### MATERIAL FOR THIS EXERCISE ###
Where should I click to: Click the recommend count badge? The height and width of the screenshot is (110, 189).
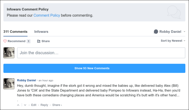click(29, 41)
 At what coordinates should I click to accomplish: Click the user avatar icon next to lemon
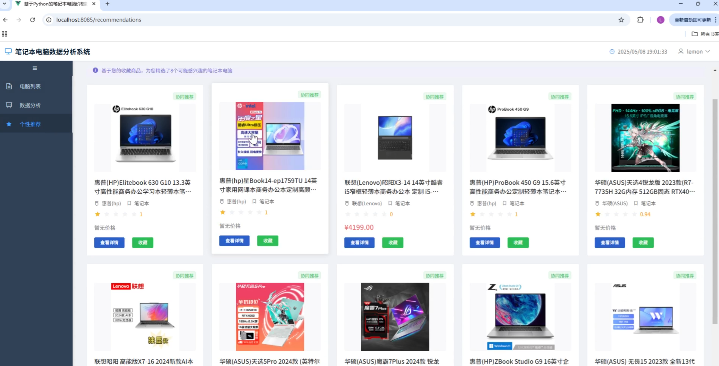click(681, 51)
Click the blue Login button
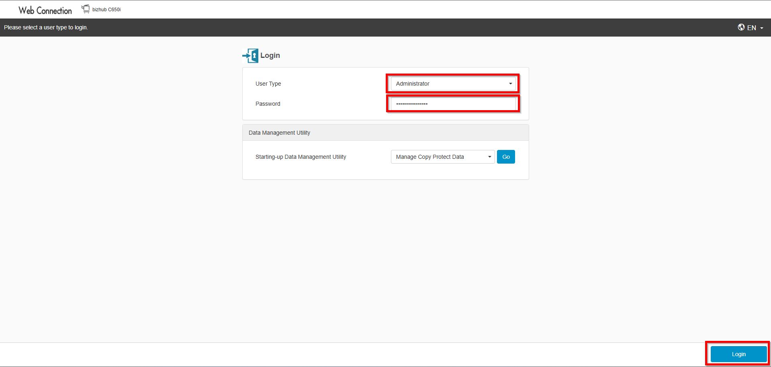Viewport: 771px width, 367px height. click(738, 354)
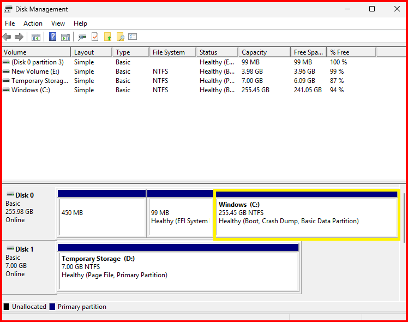Select the Temporary Storage (D:) partition block
This screenshot has height=322, width=408.
[178, 267]
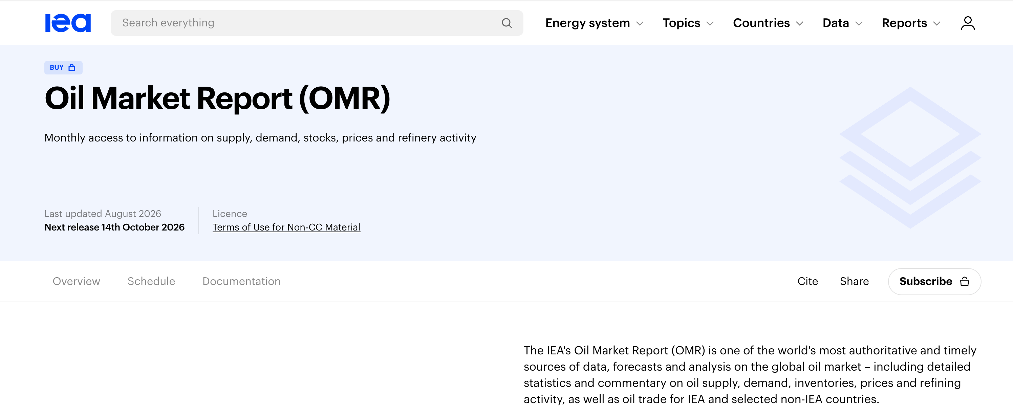Click the Share button
Viewport: 1013px width, 417px height.
click(854, 281)
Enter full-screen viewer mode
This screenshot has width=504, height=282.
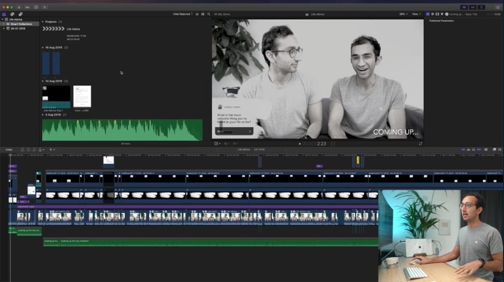click(x=421, y=143)
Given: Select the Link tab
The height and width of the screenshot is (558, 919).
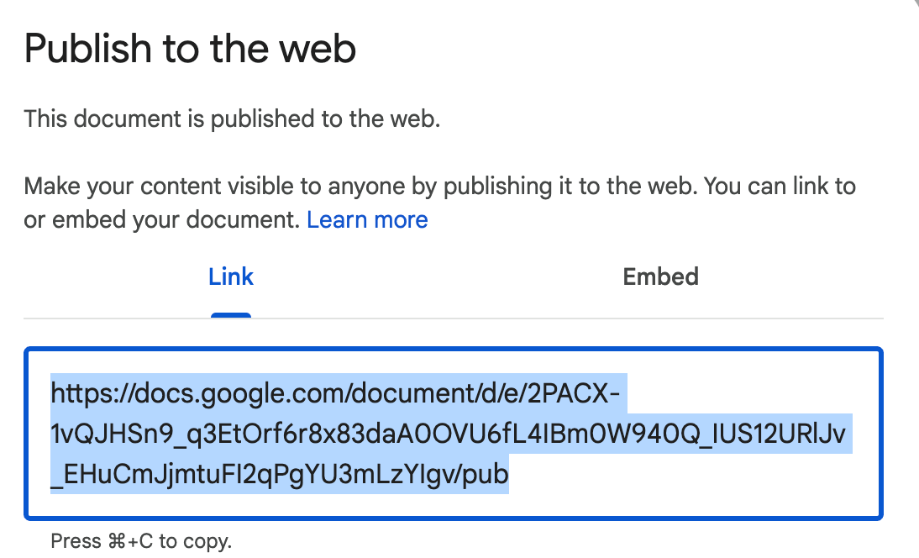Looking at the screenshot, I should (231, 276).
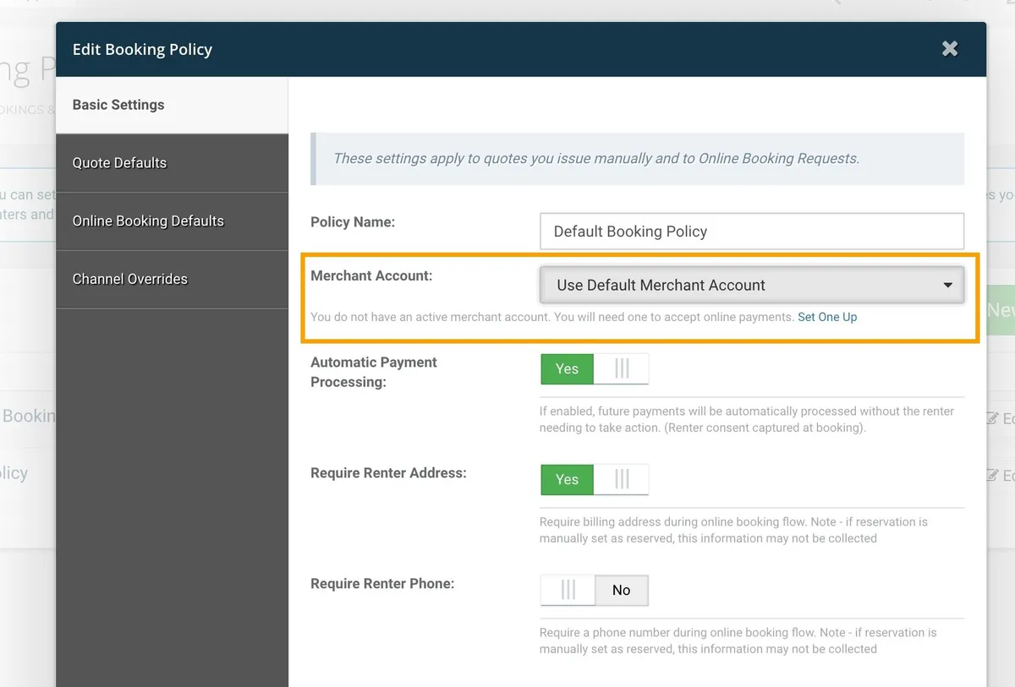Click into the Policy Name text field

[x=751, y=232]
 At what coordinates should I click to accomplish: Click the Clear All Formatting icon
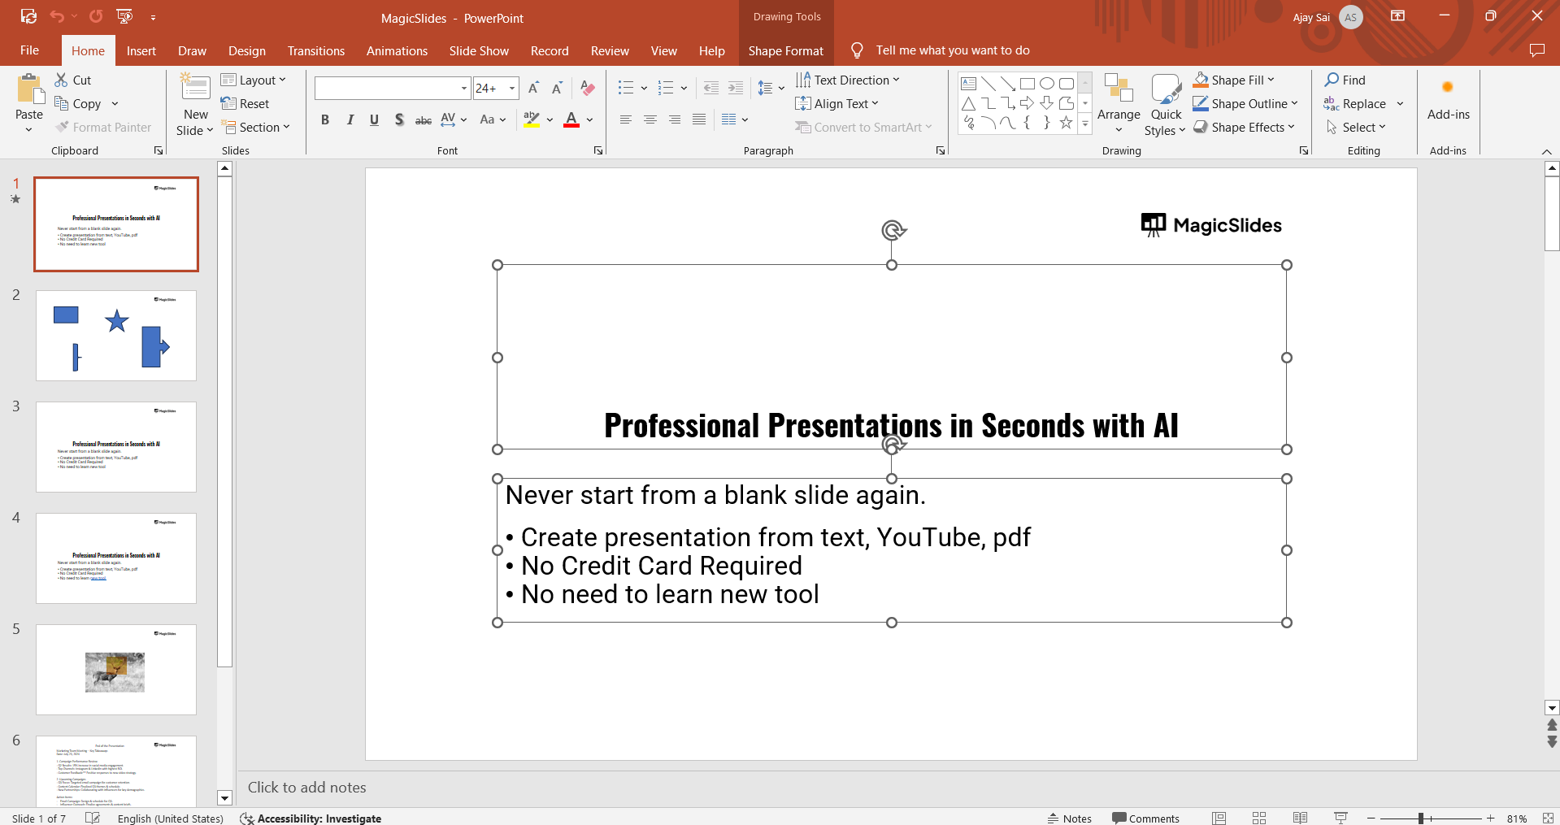(588, 88)
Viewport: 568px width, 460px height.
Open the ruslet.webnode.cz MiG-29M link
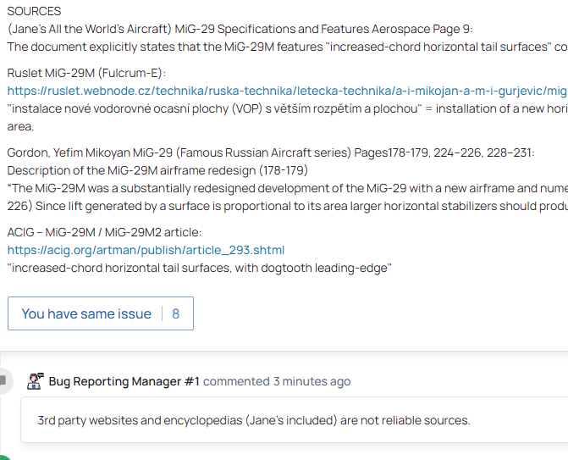click(x=288, y=91)
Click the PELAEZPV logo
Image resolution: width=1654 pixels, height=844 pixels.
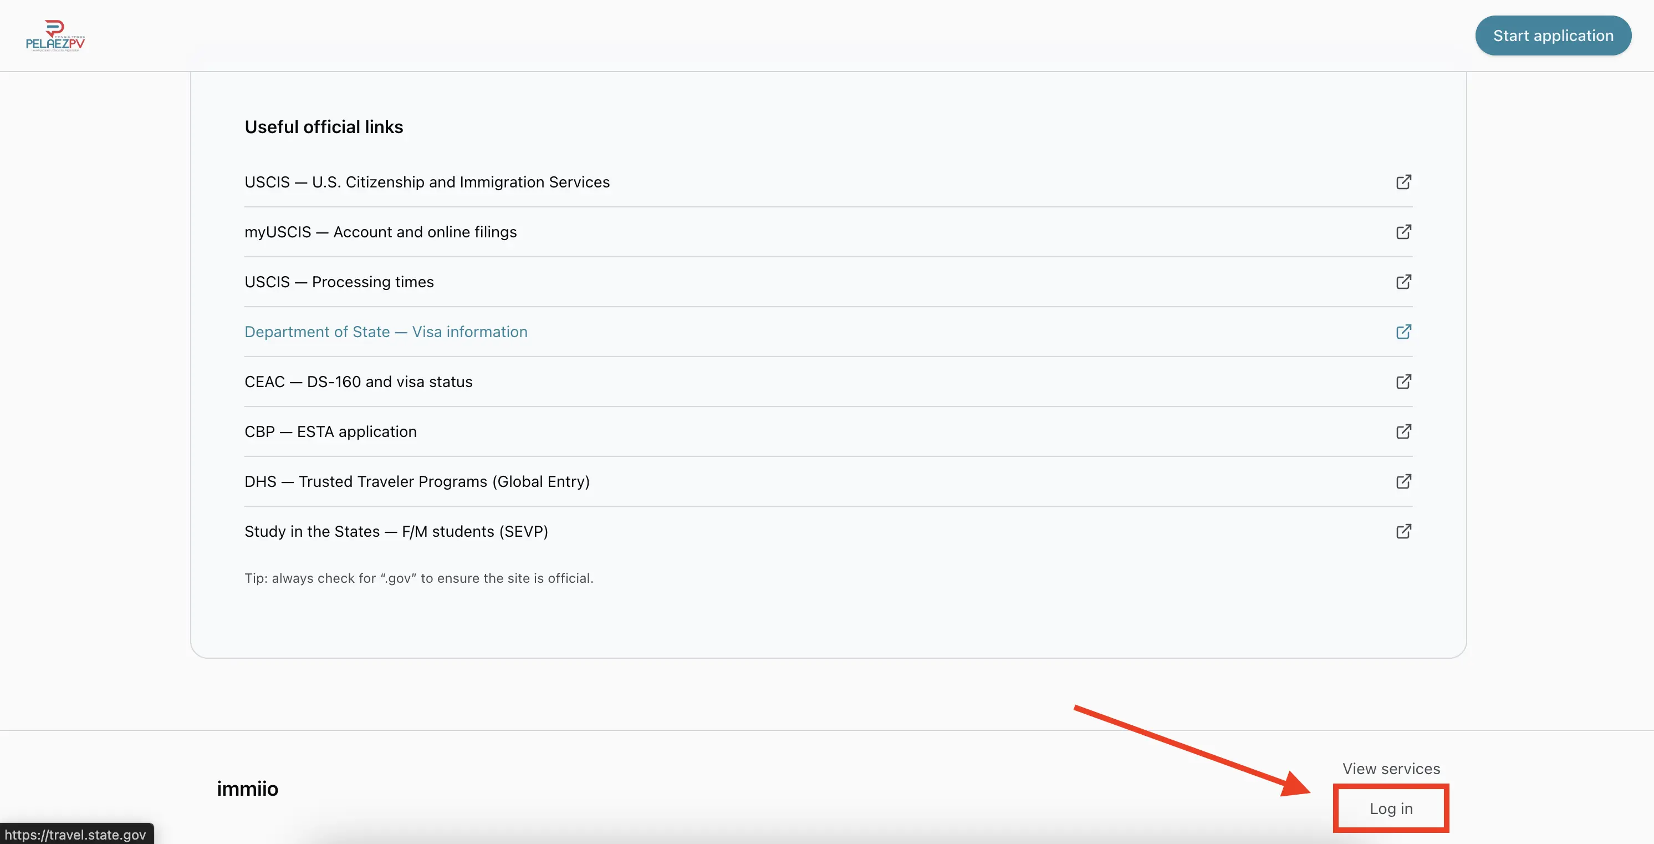55,35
###
• **WHAT TO DO**:
Recast the lines above as a Markdown table with a "Row" column holding the row number and a "Line" column holding the line, omitting blank lines. Leave the pictures out of the answer.

• **ANSWER FOR THE TASK**:
| Row | Line |
|---|---|
| 1 | Where should I click to: Click the recommend count badge? The height and width of the screenshot is (110, 189). |
| 2 | click(29, 41) |
| 3 |  At what coordinates should I click to accomplish: Click the user avatar icon next to lemon |
| 4 | click(681, 51) |
| 5 | Click the blue Login button |
| 6 | Viewport: 771px width, 367px height. click(738, 354) |
| 7 | Select the Temporary Storage (D:) partition block |
| 8 | This screenshot has height=322, width=408. |
| 9 | [178, 267] |
| 10 | Click the Share button |
| 11 | Viewport: 1013px width, 417px height. |
| 12 | click(854, 281) |
| 13 | Enter full-screen viewer mode |
| 14 | This screenshot has width=504, height=282. |
| 15 | click(x=421, y=143) |
| 16 | Given: Select the Link tab |
| 17 | The height and width of the screenshot is (558, 919). |
| 18 | Looking at the screenshot, I should (231, 276). |
| 19 | Click into the Policy Name text field |
| 20 | [x=751, y=232] |
| 21 |  At what coordinates should I click to accomplish: Click the Clear All Formatting icon |
| 22 | (588, 88) |
| 23 | Viewport: 568px width, 460px height. |
| 24 | Open the ruslet.webnode.cz MiG-29M link |
| 25 | click(x=288, y=91) |
| 26 | Click the PELAEZPV logo |
| 27 | Image resolution: width=1654 pixels, height=844 pixels. |
| 28 | 55,35 |